■ Collected data entries:
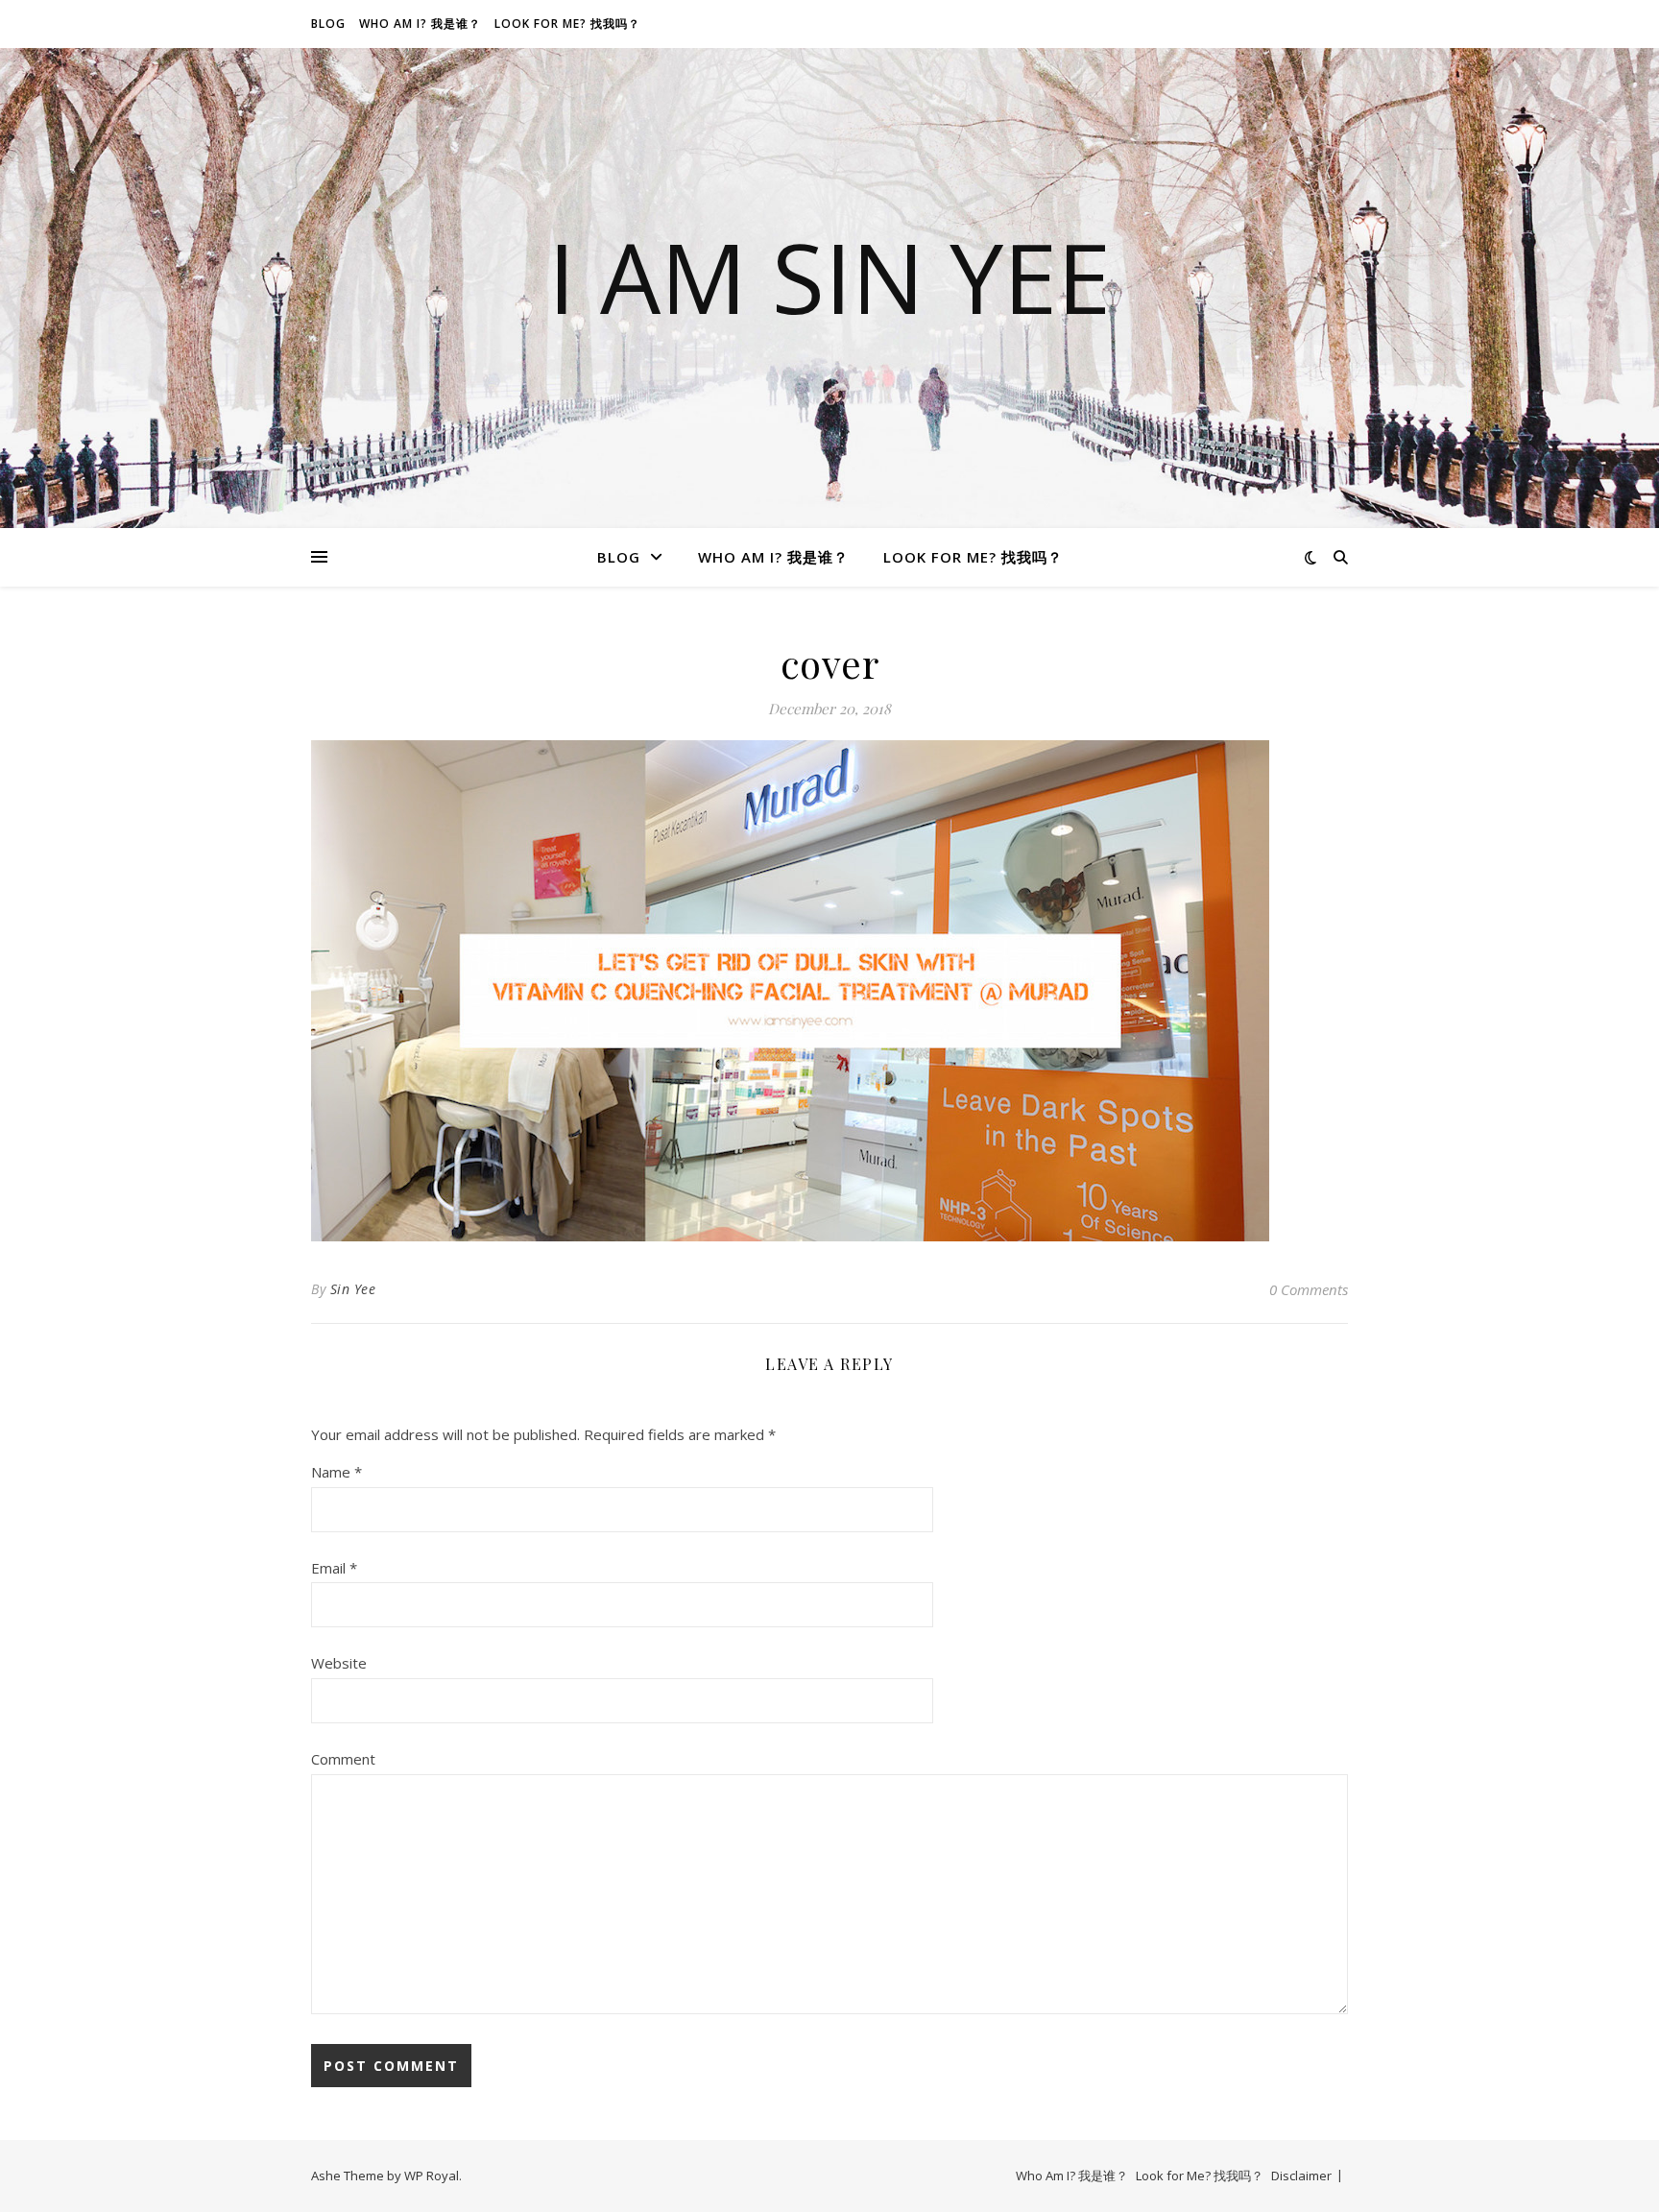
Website (339, 1662)
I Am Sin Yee (829, 276)
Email (334, 1567)
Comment (343, 1758)
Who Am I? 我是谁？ (420, 23)
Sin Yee (353, 1289)
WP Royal (431, 2175)
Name (336, 1471)
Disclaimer (1301, 2175)
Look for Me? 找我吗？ (567, 23)
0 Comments (1308, 1289)
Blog (328, 23)
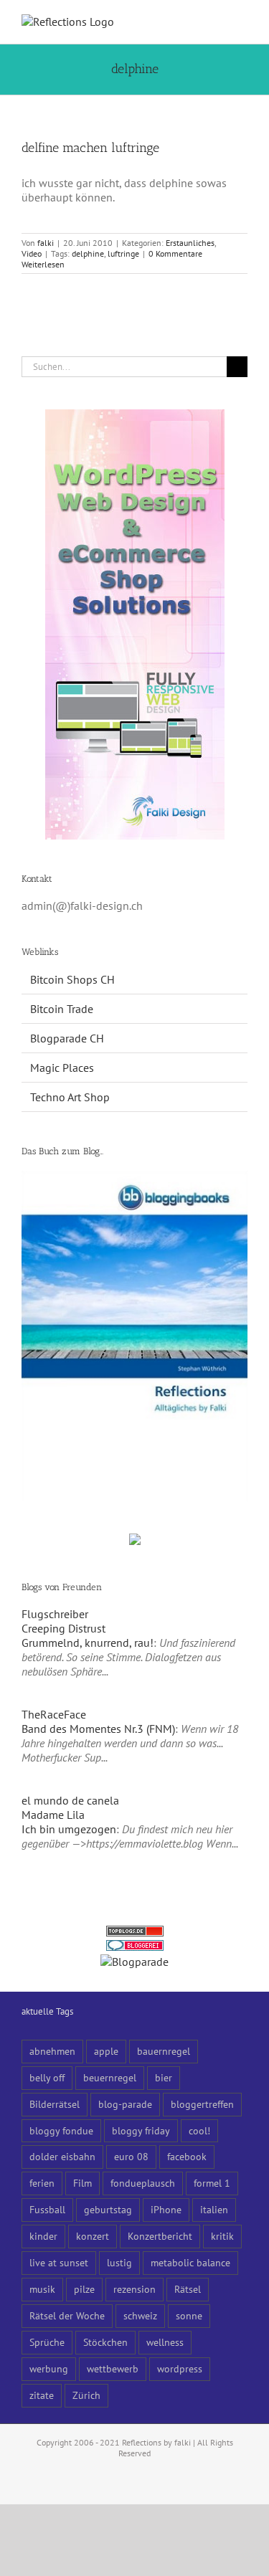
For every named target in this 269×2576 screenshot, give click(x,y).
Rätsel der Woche (67, 2315)
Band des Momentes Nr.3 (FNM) (98, 1728)
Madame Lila (53, 1814)
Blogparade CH (67, 1038)
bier (163, 2077)
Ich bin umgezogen (69, 1829)
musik (42, 2289)
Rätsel (187, 2289)
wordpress (179, 2368)
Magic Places (62, 1067)
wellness (165, 2342)
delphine (88, 253)
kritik (222, 2236)
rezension (134, 2289)
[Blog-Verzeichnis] (135, 1947)
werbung (48, 2368)
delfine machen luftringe (90, 148)
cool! (199, 2130)
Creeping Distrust (63, 1628)
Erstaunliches (190, 242)
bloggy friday (141, 2130)
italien (214, 2209)
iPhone (166, 2209)
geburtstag (108, 2209)
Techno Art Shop (70, 1097)
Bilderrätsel (54, 2104)
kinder (43, 2236)
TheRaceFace (54, 1714)
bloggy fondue (61, 2130)
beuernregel (109, 2077)
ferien (42, 2183)
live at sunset (58, 2262)
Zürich (86, 2395)
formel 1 (212, 2183)
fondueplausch (142, 2183)
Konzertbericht (160, 2236)
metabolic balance (190, 2262)
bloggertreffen (202, 2104)
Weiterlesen (43, 264)
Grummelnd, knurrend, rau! (88, 1642)
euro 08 (131, 2156)
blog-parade (125, 2104)
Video (32, 253)
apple (106, 2051)
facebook (187, 2156)
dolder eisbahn (62, 2156)
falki (45, 242)
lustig (119, 2262)
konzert (92, 2236)
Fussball (47, 2209)
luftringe (123, 253)
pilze (84, 2289)
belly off (47, 2077)
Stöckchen (105, 2342)
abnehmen (52, 2051)
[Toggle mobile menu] (241, 21)
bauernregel (163, 2051)
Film (82, 2183)
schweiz (140, 2315)
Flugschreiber (55, 1614)
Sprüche (47, 2342)
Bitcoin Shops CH (72, 979)
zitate (41, 2395)
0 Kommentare (175, 253)
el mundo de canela (70, 1800)
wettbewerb (112, 2368)
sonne (189, 2315)
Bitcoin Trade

■ Exercise instructions:
Write out exactly those lines running from the line with "belly off (47, 2077)" to the end of the data above, the first and last included.

■ Answer to this problem:
belly off (47, 2077)
Stöckchen (105, 2342)
abnehmen (52, 2051)
[Toggle mobile menu] (241, 21)
bauernregel (163, 2051)
Film (82, 2183)
schweiz (140, 2315)
Flugschreiber (55, 1614)
Sprüche (47, 2342)
Bitcoin Shops CH (72, 979)
zitate (41, 2395)
0 Kommentare (175, 253)
el mundo de canela (70, 1800)
wettbewerb (112, 2368)
sonne (189, 2315)
Bitcoin Trade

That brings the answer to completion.